## [Problem]
Please write out exactly the lines of the data below from the line holding "[Rechercher] (446, 49)" through the line holding "Je n'ai jamais reçu ma commande ? (166, 1718)", and leave out the rest.

-- -- --

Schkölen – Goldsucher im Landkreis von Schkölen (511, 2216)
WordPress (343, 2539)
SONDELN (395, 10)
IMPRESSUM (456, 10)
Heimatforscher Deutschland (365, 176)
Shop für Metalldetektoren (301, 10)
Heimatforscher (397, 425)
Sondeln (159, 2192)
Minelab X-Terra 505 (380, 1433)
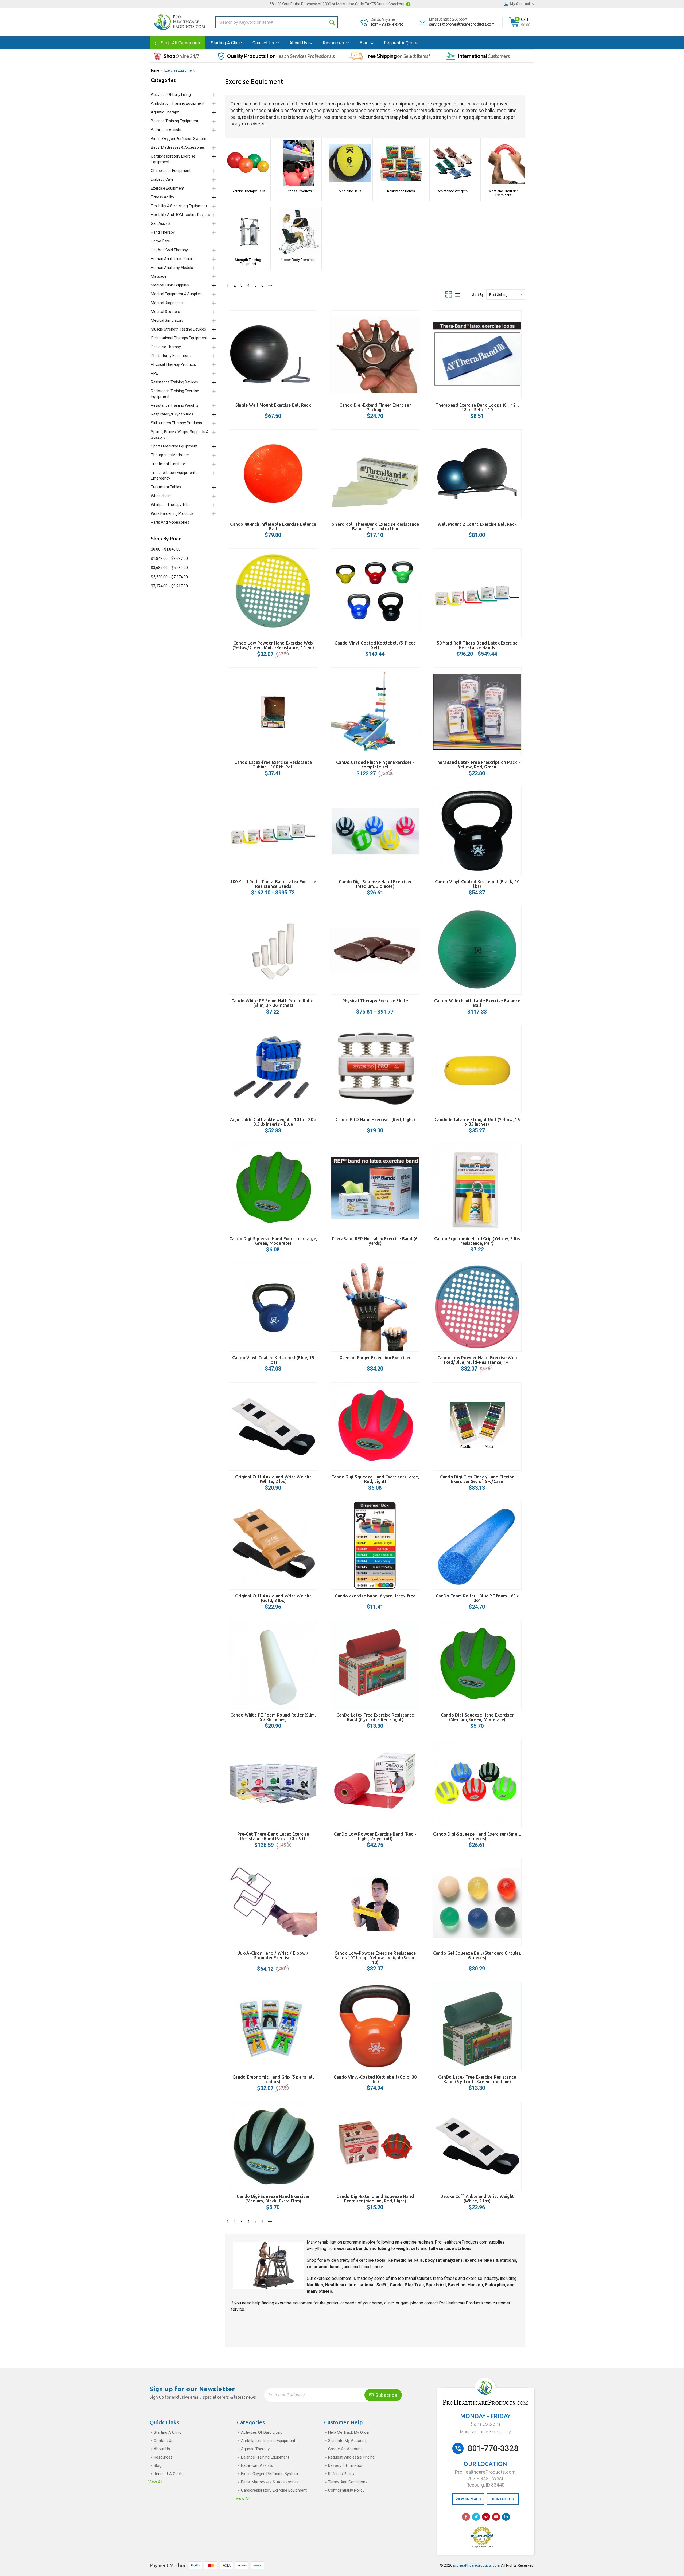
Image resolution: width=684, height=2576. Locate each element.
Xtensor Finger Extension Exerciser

-- -- --

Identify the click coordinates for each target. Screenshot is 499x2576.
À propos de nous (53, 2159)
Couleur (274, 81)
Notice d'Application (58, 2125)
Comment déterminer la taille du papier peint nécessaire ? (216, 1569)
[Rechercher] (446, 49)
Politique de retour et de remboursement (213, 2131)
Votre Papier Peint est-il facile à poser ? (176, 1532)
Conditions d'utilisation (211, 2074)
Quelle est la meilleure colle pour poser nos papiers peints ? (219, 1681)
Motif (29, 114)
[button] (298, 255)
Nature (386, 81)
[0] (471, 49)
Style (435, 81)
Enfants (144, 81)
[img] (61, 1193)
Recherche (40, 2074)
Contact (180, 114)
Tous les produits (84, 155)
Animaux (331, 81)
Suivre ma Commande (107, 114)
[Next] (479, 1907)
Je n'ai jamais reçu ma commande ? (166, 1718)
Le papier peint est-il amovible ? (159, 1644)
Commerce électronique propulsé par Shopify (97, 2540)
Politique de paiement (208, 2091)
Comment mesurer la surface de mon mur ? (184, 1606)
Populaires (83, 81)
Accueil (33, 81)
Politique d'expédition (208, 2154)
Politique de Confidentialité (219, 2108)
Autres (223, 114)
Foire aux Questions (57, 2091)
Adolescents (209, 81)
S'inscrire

-- -- --

## [Exercise output]
[Rechercher] (446, 49)
Politique de retour et de remboursement (213, 2131)
Votre Papier Peint est-il facile à poser ? (176, 1532)
Conditions d'utilisation (211, 2074)
Quelle est la meilleure colle pour poser nos papiers peints ? (219, 1681)
Motif (29, 114)
[button] (298, 255)
Nature (386, 81)
[0] (471, 49)
Style (435, 81)
Enfants (144, 81)
[img] (61, 1193)
Recherche (40, 2074)
Contact (180, 114)
Tous les produits (84, 155)
Animaux (331, 81)
Suivre ma Commande (107, 114)
[Next] (479, 1907)
Je n'ai jamais reçu ma commande ? (166, 1718)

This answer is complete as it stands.